Par ailleurs, il fut rappelé que cet article de la directive ne permettait pas de soumettre au taux réduit les abonnements aux réseaux de chaleur. Une telle extension aurait eu cependant un coût budgétaire limité estimé alors à 200 millions de francs. Le gouvernement a cependant dans sa lettre précitée en date du 7 septembre 1998 demandé à la Commission d'agir en ce sens mais cette dernière lui a, le 7 octobre 1998, réaffirmé que cette mesure n'était pas actuellement compatible avec la réglementation européenne. Aussi, le gouvernement a indiqué en séance publique que " nous allons continuer à insister pour que les différents réseaux de chauffage, qu'il s'agisse du gaz, de l'électricité ou des réseaux de chaleur, soient traités de façon équivalente " 76( * ) . Votre rapporteur ne peut que souscrire à une telle volonté en souhaitant que cette demande puisse effectivement aboutir dans des délais raisonnables.
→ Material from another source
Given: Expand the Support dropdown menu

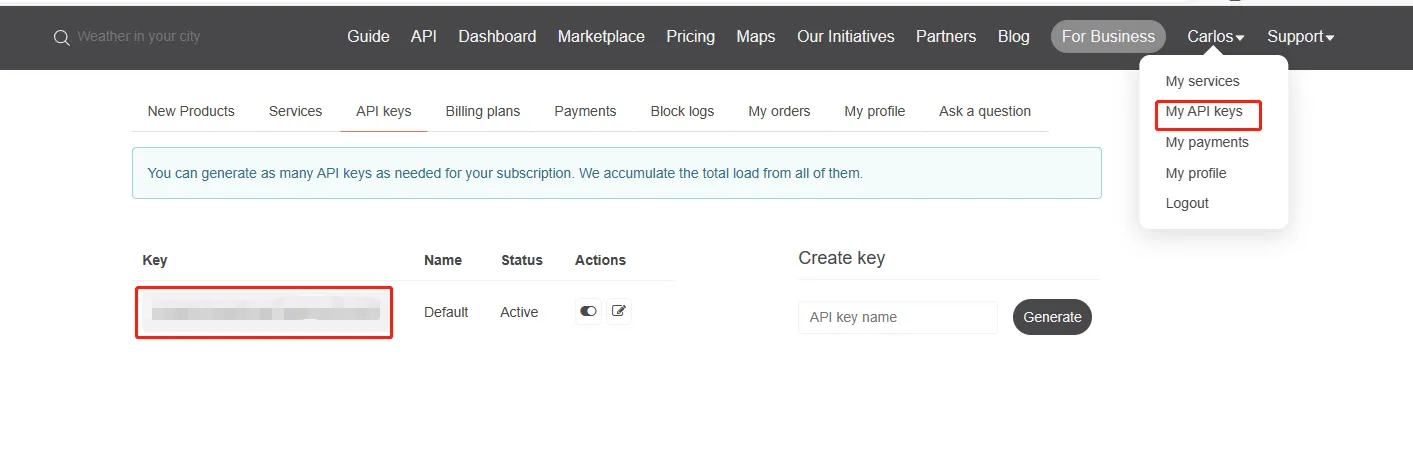Looking at the screenshot, I should click(1300, 36).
Ces dispositions dérogatoires ne concernent que les fournitures de gaz et d'électricité. De ce fait, les frais de téléphone n'étant pas mentionnés, le gouvernement a rappelé que l'application du taux réduit ne peut être envisagée 77( * ) .

B. LES PRODUITS DE LA FLORICULTURE ET LE BOIS DE CHAUFFAGE

La directive n° 96/42/CE du 25 juin 1996 a modifié la directive TVA de 1977 en complétant l'article 28 relatif aux dispositions transitoires. Aussi, " les Etats membres peuvent appliquer un taux réduit aux livraisons de plantes vivantes et autres produits de la floriculture ( y compris les bulbes, les racines et produits similaires, les fleurs coupées et les feuillages pour ornement ), ainsi qu'aux livraisons de bois de chauffage ".
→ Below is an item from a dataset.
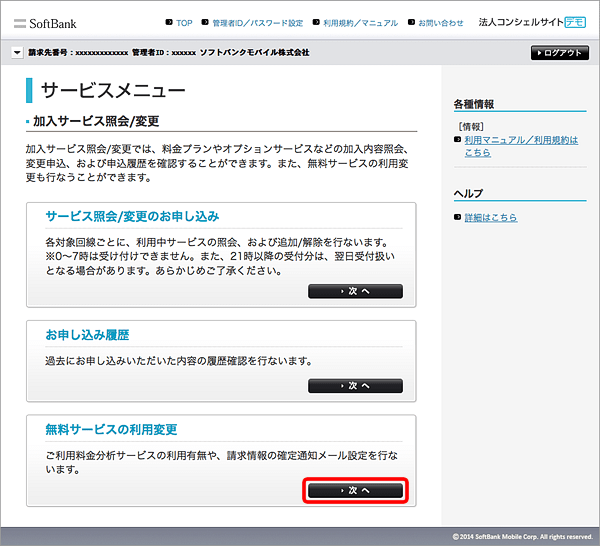The image size is (600, 546).
Task: Open お問い合わせ contact link
Action: (440, 22)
L'article 278 bis bis du code général des impôts issu de l'article 20 de la loi de finances pour 1997, voté à l'initiative de la commission des Finances du Sénat, a étendu, comme le permet cette directive de 1996, le champ du taux réduit de TVA. En bénéficient désormais le bois de chauffage, les produits de la sylviculture agglomérés destinés au chauffage et les déchets de bois affectés au chauffage dès lors que ces produits sont affectés à un " usage domestique ".

Conformément aux engagements pris par le gouvernement devant le Sénat, une instruction fiscale d'application en date du 31 mars 1998 78( * ) a apporté deux précisions en sens opposé. Elle a d'une part, défini de façon très large la notion " d'usage domestique " 79( * ) .
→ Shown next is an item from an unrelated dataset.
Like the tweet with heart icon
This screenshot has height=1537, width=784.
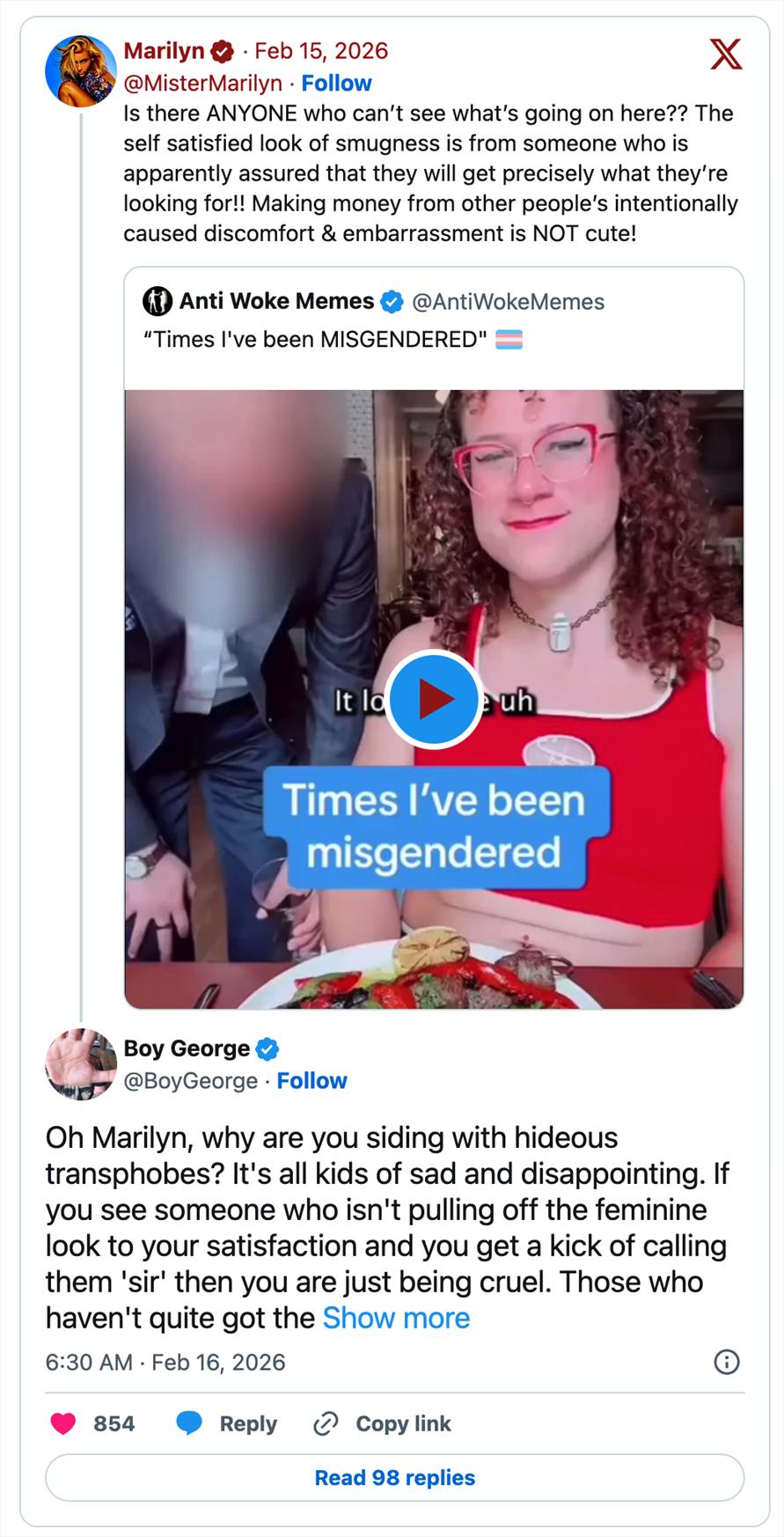click(x=63, y=1423)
Elle a en revanche confirmé que les réseaux de chaleur utilisant le bois comme combustible ne pouvaient bénéficier du taux réduit, car toute vente d'énergie relève, en application du droit communautaire, du taux normal . Cette position avait été notamment affirmée par le gouvernement lors de la discussion de la loi de finances pour 1998 80( * ) . Aussi , lors de l'examen du DDOEF au printemps 1998, la commission des Finances avait déposé un amendement d'appel pour inciter le gouvernement à faire évoluer la législation communautaire sur ce point. Votre rapporteur ne peut que rappeler l'intérêt de cette demande qui est par ailleurs également soutenue, nonobstant sa contrainte actuelle au droit communautaire, par la commission des Finances de l'Assemblée nationale. Il se félicite donc de l'attitude récente du gouvernement indiquant " qu'il ne manquera pas bien évidemment de tenir informé le Parlement des suites qui seront réservées à ce dossier " 81( * ) .

C. LES OBJETS D'ART, DE COLLECTION OU D'ANTIQUITÉS

La directive n° 94/5 CE du 14 février 1994 vise à compléter le système commun de TVA et modifie pour cela la directive de 1977. Il est ainsi désormais précisé en son article 12-3-c que, " les Etats membres peuvent prévoir que le taux réduit, ou l'un des taux réduits, qu'ils appliquent conformément au point a) troisième alinéa s'applique également aux importations d'objets d'art, de collection ou d'antiquités visés à l'article 26 bis titre A points a), b), et c). ".

Cette directive a été transposée en droit interne par la loi du 29 décembre 1994 qui réserve le taux réduit de TVA à certaines opérations, telles que les importations d'oeuvres d'art, d'objets de collection ou d'antiquité, ou les ventes d'oeuvres d'art par l'artiste ou ses ayants-droits 82( * ) . A contrario les transactions effectuées en France par des professionnels sont imposées au taux normal sans qu'il soit fait de différence entre celles qui portent sur des oeuvres d'art et celles qui s'appliquent à des objets de collection ou d'antiquité.